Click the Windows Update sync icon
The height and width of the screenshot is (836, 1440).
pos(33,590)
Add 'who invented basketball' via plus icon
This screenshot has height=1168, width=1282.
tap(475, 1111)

| WORK REQUEST |
Exactly as they stand, write out all of the entries.

| EXERCISE OUTPUT |
Click the Windows Update sync icon
The height and width of the screenshot is (836, 1440).
pos(33,590)
Add 'who invented basketball' via plus icon
This screenshot has height=1168, width=1282.
tap(475, 1111)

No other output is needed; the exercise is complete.